##### PROVIDED INFORMATION #####
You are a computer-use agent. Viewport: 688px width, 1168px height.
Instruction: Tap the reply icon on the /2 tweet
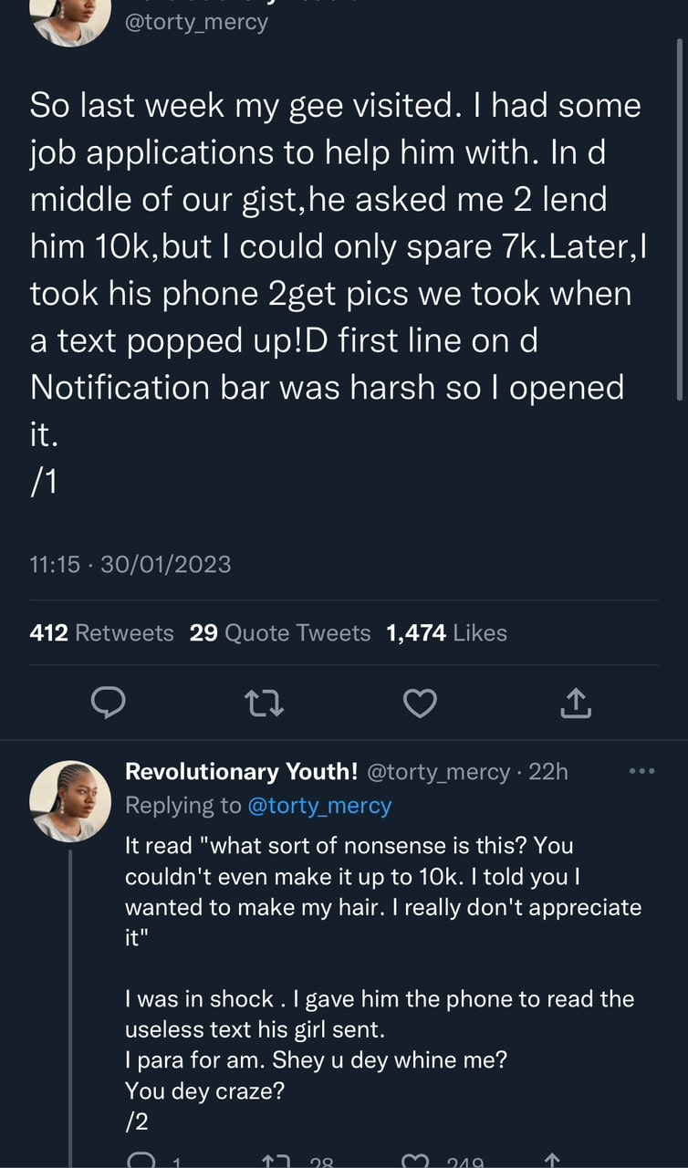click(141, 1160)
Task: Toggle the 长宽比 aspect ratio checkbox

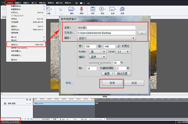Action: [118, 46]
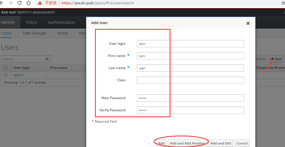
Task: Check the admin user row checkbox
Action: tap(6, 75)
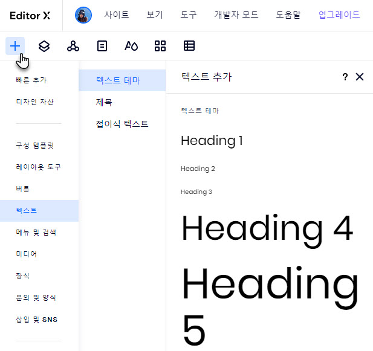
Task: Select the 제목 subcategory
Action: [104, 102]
#####
##### PROVIDED INFORMATION #####
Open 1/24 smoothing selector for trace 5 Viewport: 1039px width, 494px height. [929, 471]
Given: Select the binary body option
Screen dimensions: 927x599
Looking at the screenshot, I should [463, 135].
#####
== DESCRIPTION OF THE TASK ==
Count the lines in the records above that contain "width". Reply with the number only.

== WRITTEN SOLUTION ==
2